How to complete this task
Extract, from the records beneath this instruction, each line that contains the word "agent".

--- Dataset content Enclosed Below ---

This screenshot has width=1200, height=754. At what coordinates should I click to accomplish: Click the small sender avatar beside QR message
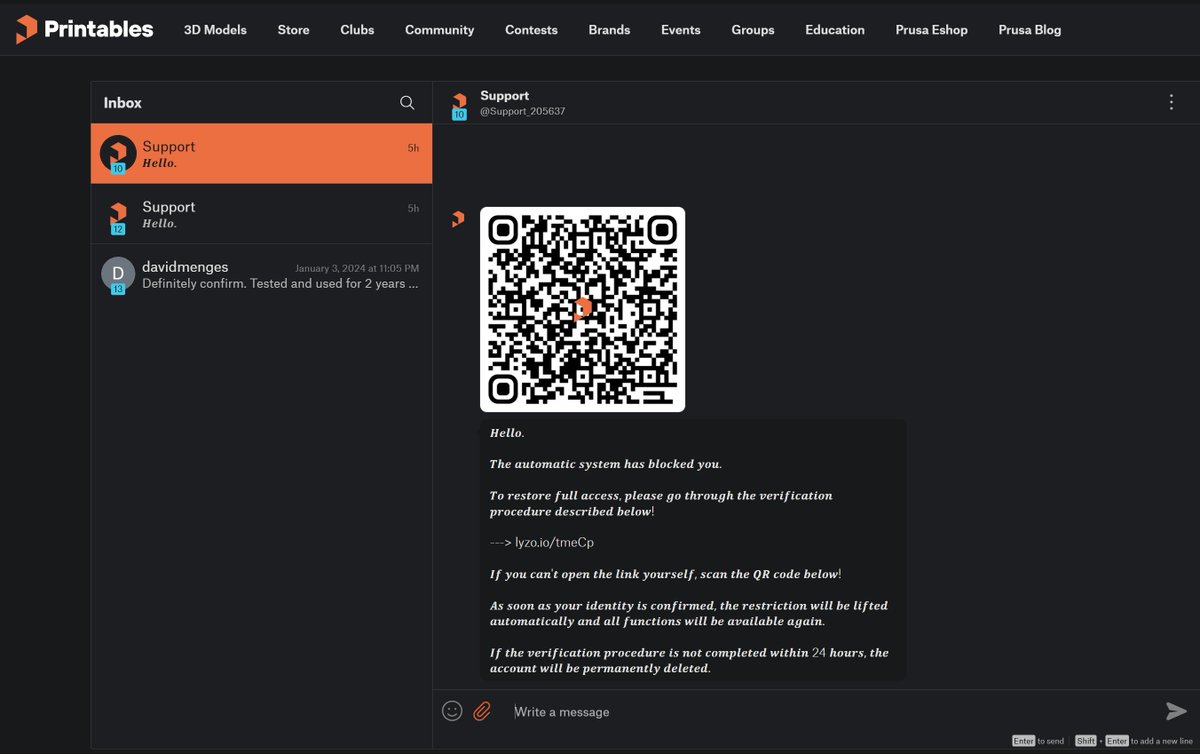point(458,219)
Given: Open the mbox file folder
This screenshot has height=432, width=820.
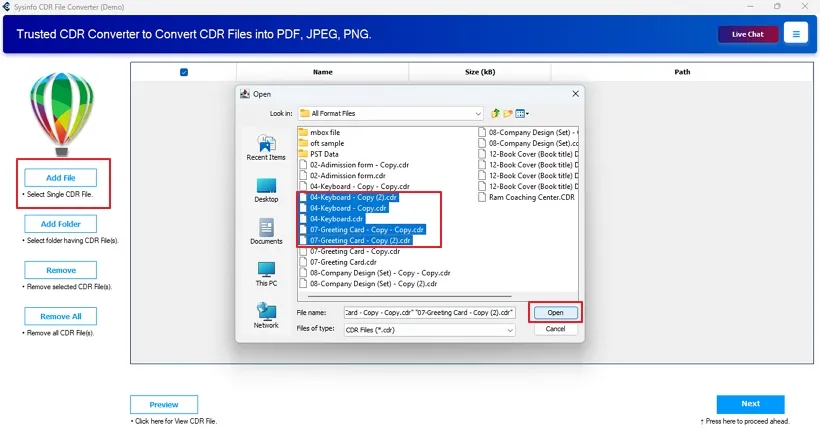Looking at the screenshot, I should tap(325, 132).
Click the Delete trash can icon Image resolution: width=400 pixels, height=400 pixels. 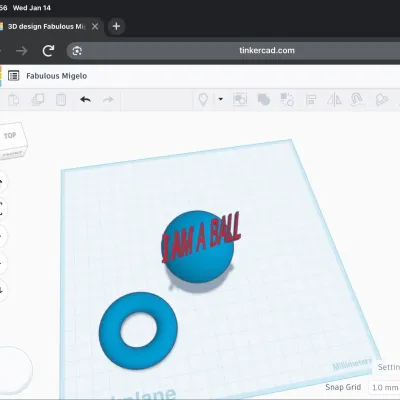tap(61, 99)
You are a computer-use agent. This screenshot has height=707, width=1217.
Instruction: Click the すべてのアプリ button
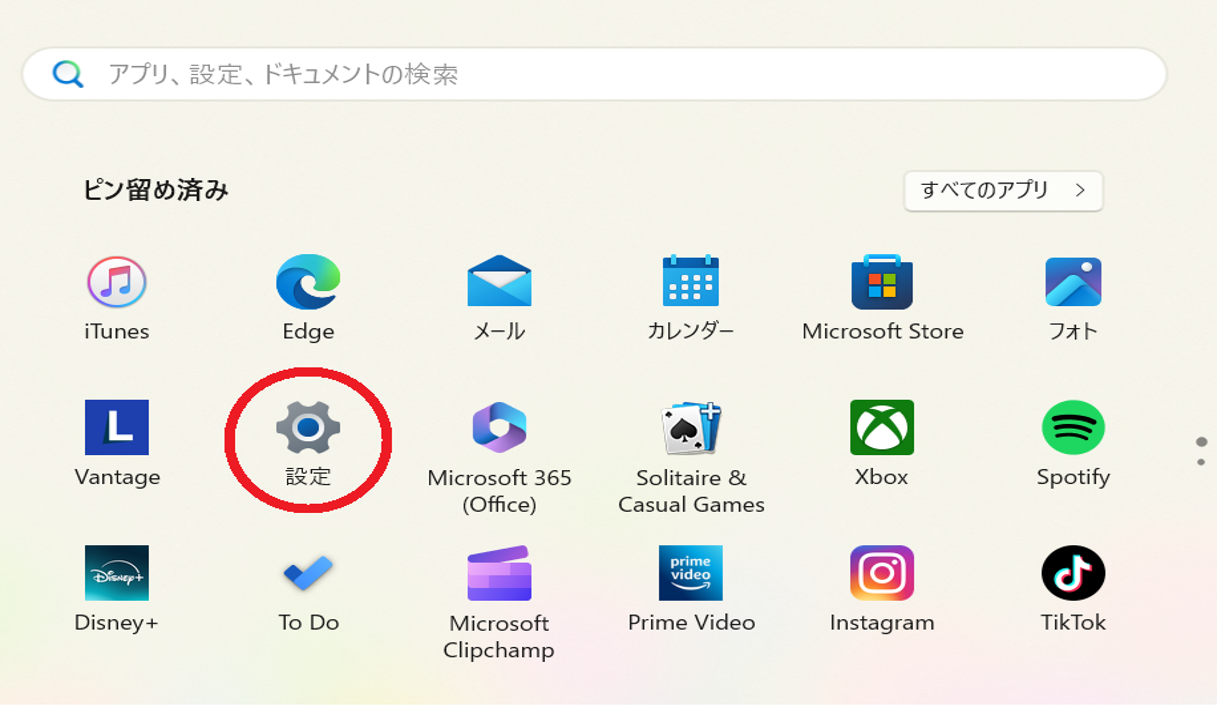pos(1001,191)
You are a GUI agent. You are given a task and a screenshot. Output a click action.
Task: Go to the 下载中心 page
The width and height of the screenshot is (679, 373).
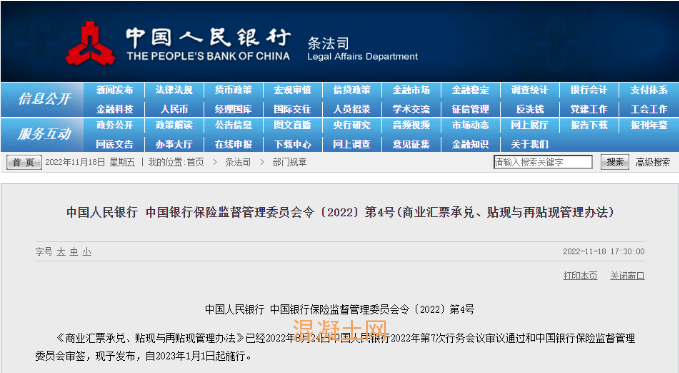tap(292, 144)
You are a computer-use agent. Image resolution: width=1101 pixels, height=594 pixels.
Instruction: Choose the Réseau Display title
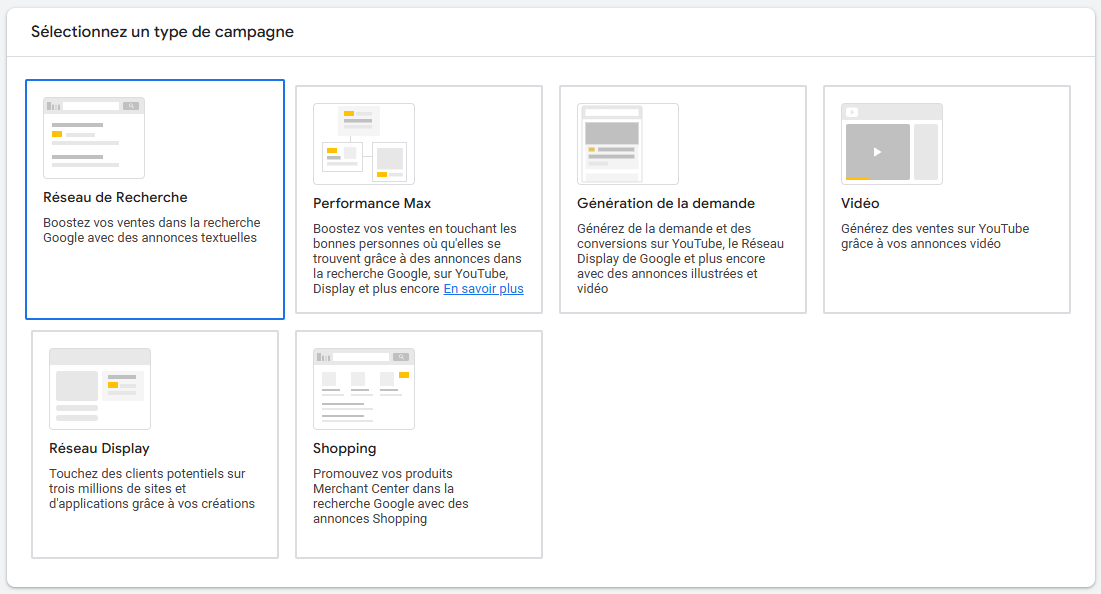click(99, 448)
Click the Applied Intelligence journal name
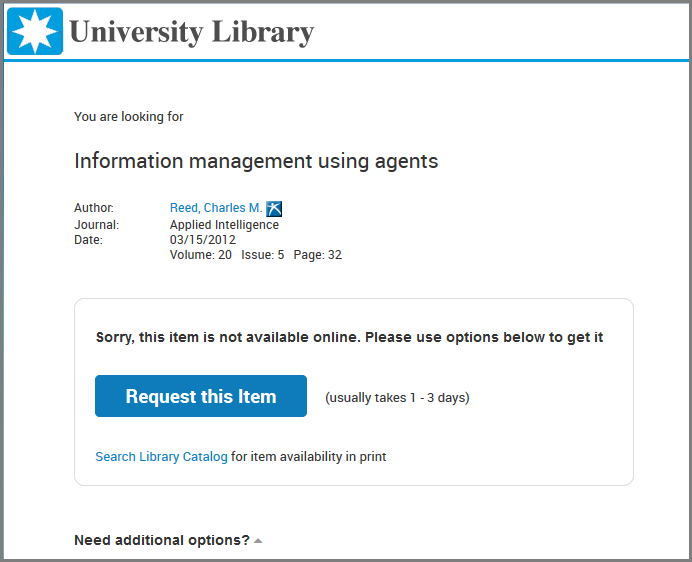Image resolution: width=692 pixels, height=562 pixels. 224,225
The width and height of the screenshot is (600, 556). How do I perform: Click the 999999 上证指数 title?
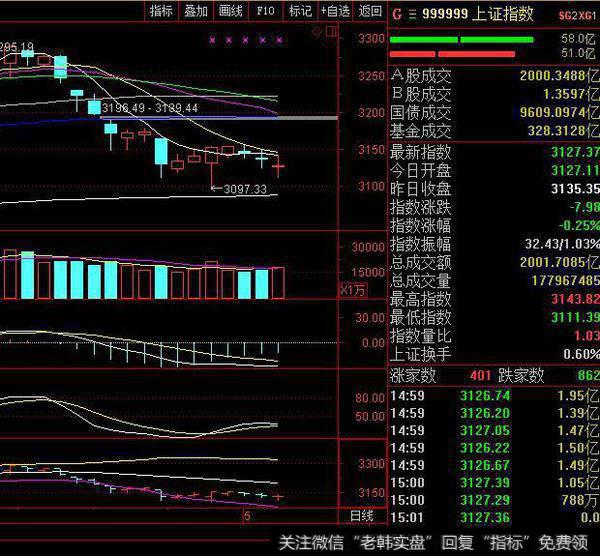(463, 14)
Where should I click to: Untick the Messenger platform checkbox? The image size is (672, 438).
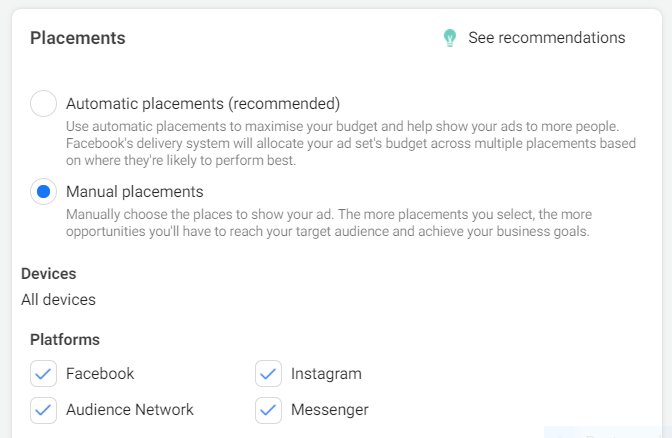tap(268, 409)
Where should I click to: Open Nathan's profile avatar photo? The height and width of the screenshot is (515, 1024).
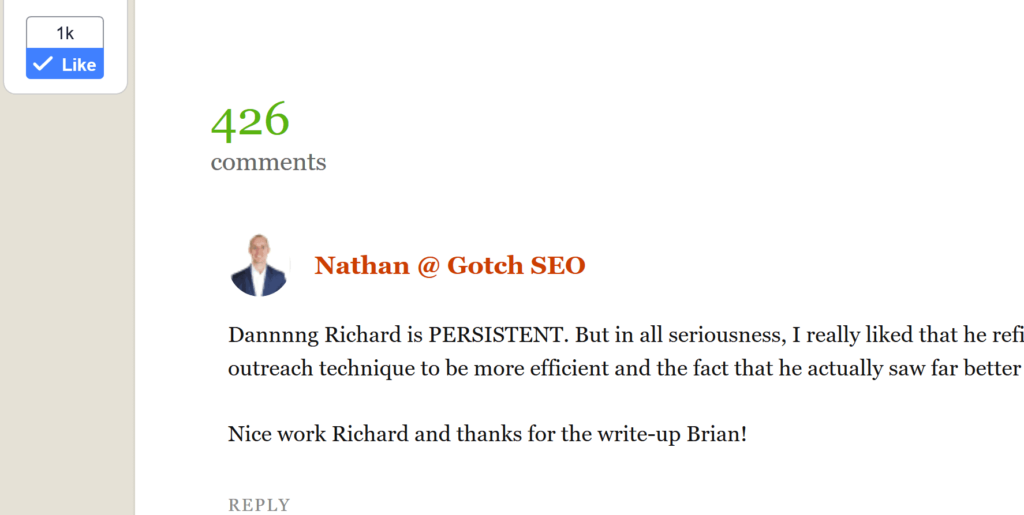point(260,265)
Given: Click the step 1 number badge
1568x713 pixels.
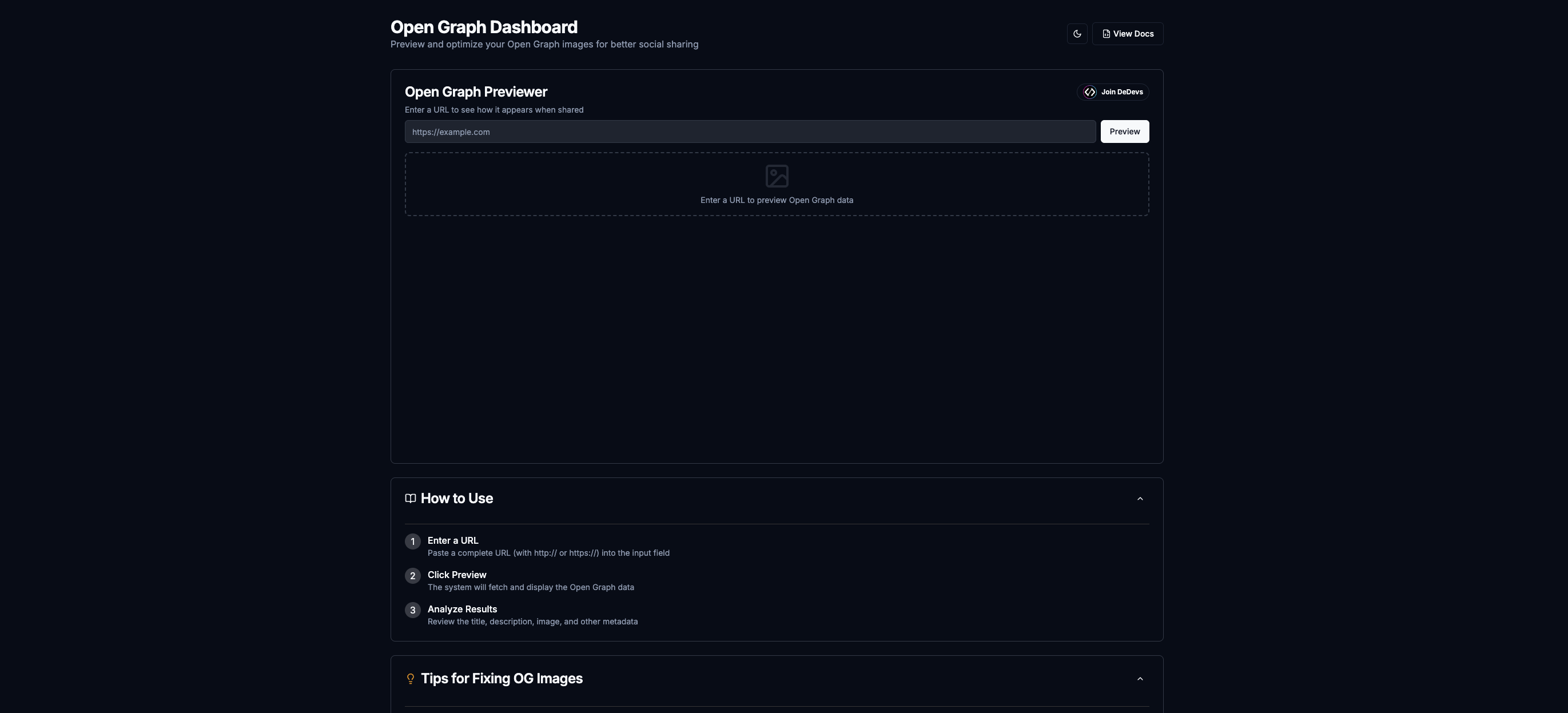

--- End of Enclosed Dataset content ---

Reply
You are a computer-use agent. This screenshot has height=707, width=1217.
You are a GUI agent. You are given a task and a screenshot. Output a click action.
You are a computer-use agent. Image resolution: width=1101 pixels, height=594 pixels.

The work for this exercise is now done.